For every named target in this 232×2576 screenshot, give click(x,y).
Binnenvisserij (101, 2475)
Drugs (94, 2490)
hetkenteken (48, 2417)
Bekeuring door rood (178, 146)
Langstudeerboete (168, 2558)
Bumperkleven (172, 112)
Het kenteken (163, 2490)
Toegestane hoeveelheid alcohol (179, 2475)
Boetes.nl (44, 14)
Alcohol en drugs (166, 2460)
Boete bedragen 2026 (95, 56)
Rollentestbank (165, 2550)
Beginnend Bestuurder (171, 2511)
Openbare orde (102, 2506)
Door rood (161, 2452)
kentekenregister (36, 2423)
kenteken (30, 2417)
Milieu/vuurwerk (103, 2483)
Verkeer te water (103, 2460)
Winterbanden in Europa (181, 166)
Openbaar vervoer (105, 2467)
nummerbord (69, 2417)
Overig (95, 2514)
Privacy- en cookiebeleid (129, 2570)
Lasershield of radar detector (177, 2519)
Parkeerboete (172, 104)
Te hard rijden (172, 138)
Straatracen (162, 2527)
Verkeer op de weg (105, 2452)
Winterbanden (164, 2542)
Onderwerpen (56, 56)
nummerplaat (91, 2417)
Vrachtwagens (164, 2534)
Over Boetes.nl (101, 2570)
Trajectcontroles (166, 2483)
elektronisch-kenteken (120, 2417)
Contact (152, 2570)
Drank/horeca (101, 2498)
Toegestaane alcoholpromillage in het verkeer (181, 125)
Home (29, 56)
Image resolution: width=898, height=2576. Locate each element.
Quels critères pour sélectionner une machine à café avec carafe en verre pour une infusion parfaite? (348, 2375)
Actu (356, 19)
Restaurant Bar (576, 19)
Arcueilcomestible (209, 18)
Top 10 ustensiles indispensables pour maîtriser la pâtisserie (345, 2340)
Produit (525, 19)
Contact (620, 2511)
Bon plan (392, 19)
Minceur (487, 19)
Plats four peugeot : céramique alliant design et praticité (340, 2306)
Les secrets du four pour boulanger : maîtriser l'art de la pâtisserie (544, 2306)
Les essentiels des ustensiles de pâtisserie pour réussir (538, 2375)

-------------------------

_What needs to be done_
Copy the records above. Keep every word as it is.

_Response to this task_
For every named target in this 232×2576 screenshot, give click(x,y).
Binnenvisserij (101, 2475)
Drugs (94, 2490)
hetkenteken (48, 2417)
Bekeuring door rood (178, 146)
Langstudeerboete (168, 2558)
Bumperkleven (172, 112)
Het kenteken (163, 2490)
Toegestane hoeveelheid alcohol (179, 2475)
Boetes.nl (44, 14)
Alcohol en drugs (166, 2460)
Boete bedragen 2026 (95, 56)
Rollentestbank (165, 2550)
Beginnend Bestuurder (171, 2511)
Openbare orde (102, 2506)
Door rood (161, 2452)
kentekenregister (36, 2423)
kenteken (30, 2417)
Milieu/vuurwerk (103, 2483)
Verkeer te water (103, 2460)
Winterbanden in Europa (181, 166)
Openbaar vervoer (105, 2467)
nummerbord (69, 2417)
Overig (95, 2514)
Privacy- en cookiebeleid (129, 2570)
Lasershield of radar detector (177, 2519)
Parkeerboete (172, 104)
Te hard rijden (172, 138)
Straatracen (162, 2527)
Verkeer op de weg (105, 2452)
Winterbanden (164, 2542)
Onderwerpen (56, 56)
nummerplaat (91, 2417)
Vrachtwagens (164, 2534)
Over Boetes.nl (101, 2570)
Trajectcontroles (166, 2483)
elektronisch-kenteken (120, 2417)
Contact (152, 2570)
Drank/horeca (101, 2498)
Toegestaane alcoholpromillage in het verkeer (181, 125)
Home (29, 56)
Image resolution: width=898, height=2576. Locate each element.
Quels critères pour sélectionner une machine à café avec carafe en verre pour une infusion parfaite? (348, 2375)
Actu (356, 19)
Restaurant Bar (576, 19)
Arcueilcomestible (209, 18)
Top 10 ustensiles indispensables pour maîtriser la pâtisserie (345, 2340)
Produit (525, 19)
Contact (620, 2511)
Bon plan (392, 19)
Minceur (487, 19)
Plats four peugeot : céramique alliant design et praticité (340, 2306)
Les secrets du four pour boulanger : maîtriser l'art de la pâtisserie (544, 2306)
Les essentiels des ustensiles de pâtisserie pour réussir (538, 2375)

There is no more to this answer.